(Beginning of ENTRIES SUPPLIED)
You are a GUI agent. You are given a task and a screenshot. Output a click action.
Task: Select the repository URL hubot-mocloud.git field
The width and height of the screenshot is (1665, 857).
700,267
(End of ENTRIES SUPPLIED)
(Beginning of ENTRIES SUPPLIED)
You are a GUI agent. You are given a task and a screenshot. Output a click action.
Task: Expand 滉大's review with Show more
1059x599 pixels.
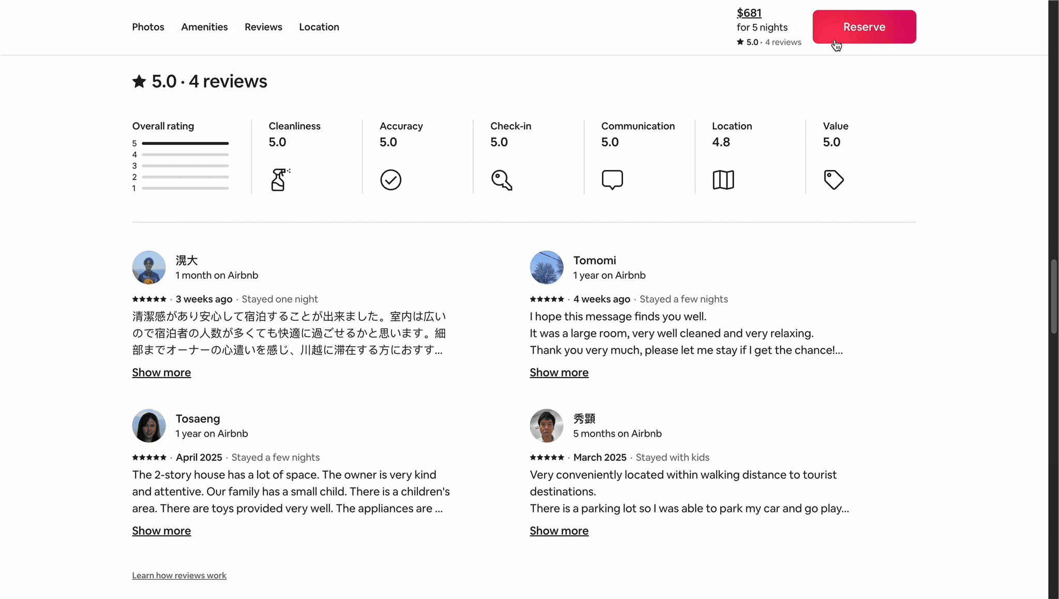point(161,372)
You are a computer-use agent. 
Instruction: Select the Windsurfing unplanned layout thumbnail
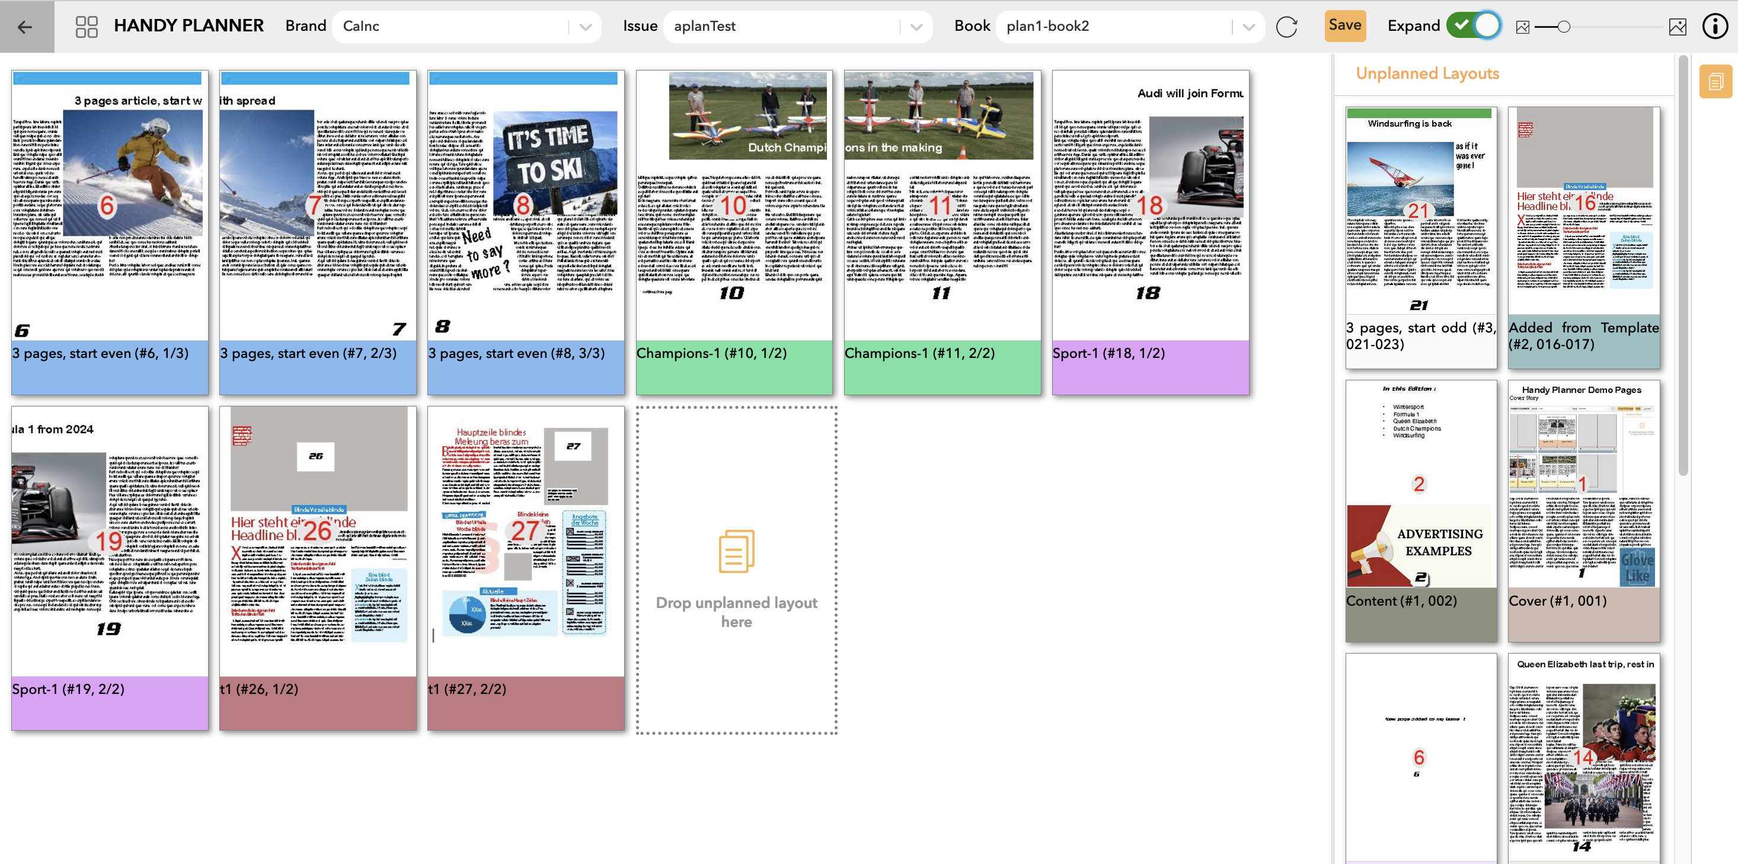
(End of ENTRIES SUPPLIED)
### EXERCISE BRIEF
Begin at the line above that has "You are a computer-use agent." and stop after the line that has "Instruction: Select the", copying each line exactly and adding nothing else.

### ANSWER AREA
You are a computer-use agent. 
Instruction: Select the Windsurfing unplanned layout thumbnail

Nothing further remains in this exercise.